A big bun of bean pork
By VicentaLakin
When I was a kid, I loved to eat pork buns. Hot buns were sprayed. A bite full of soup. No, I bought a big bag of beans for dry beans the other day, and I ran into the May rainy season, and I couldn't finish all the beans. I'm tired of eating and throwing them away, and I'm sorry, but I thought I'd change my mind. ( chuckles ) hip-hop..
Recipe Recommendations
- flour appropriate amount
- pork belly appropriate amount
- cowpea 1000g
- Angel yeast appropriate amount
- warm water appropriate amount
- soy sauce appropriate amount
- soy sauce appropriate amount
- cooking wine appropriate amount
- onion appropriate amount
- Jiang appropriate amount
- black pepper appropriate amount
- salt appropriate amount
- chicken essence appropriate amount
- balsamic vinegar appropriate amount
Steps for A big bun of bean pork

1
A proper amount of Ange yeast melted with an appropriate amount of warm water, pouring into three bowls of flour and mixing it into a face and rubbing it into a lasagna fermentation basin for 2-3 hours (this step is forgotten to take a photo).
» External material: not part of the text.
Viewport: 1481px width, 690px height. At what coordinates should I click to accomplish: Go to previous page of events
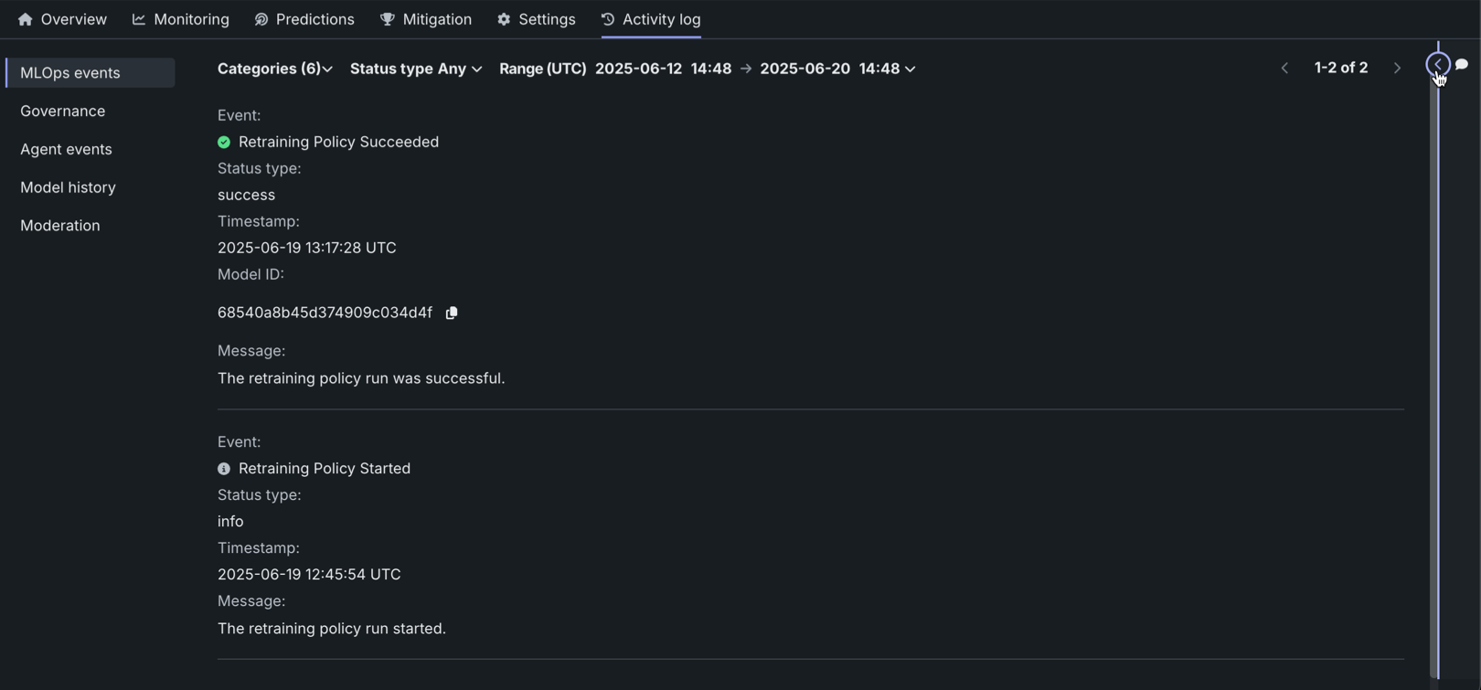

Flour fermentation can be prepared at the time, with beans washed in the pot and boiled, dryed and cut, pellets cut to shreds, onions cut to shreds, and put together in an appropriate amount of old smoke, raw smoke, vinegar, salt, fragrance, wine and chicken。
2
The panels are covered with a proper amount of flour, and the made noodles fall on the flour, and they are covered in groups。
3
Noodles grow, cut into flat-size pieces, flat-touched skins。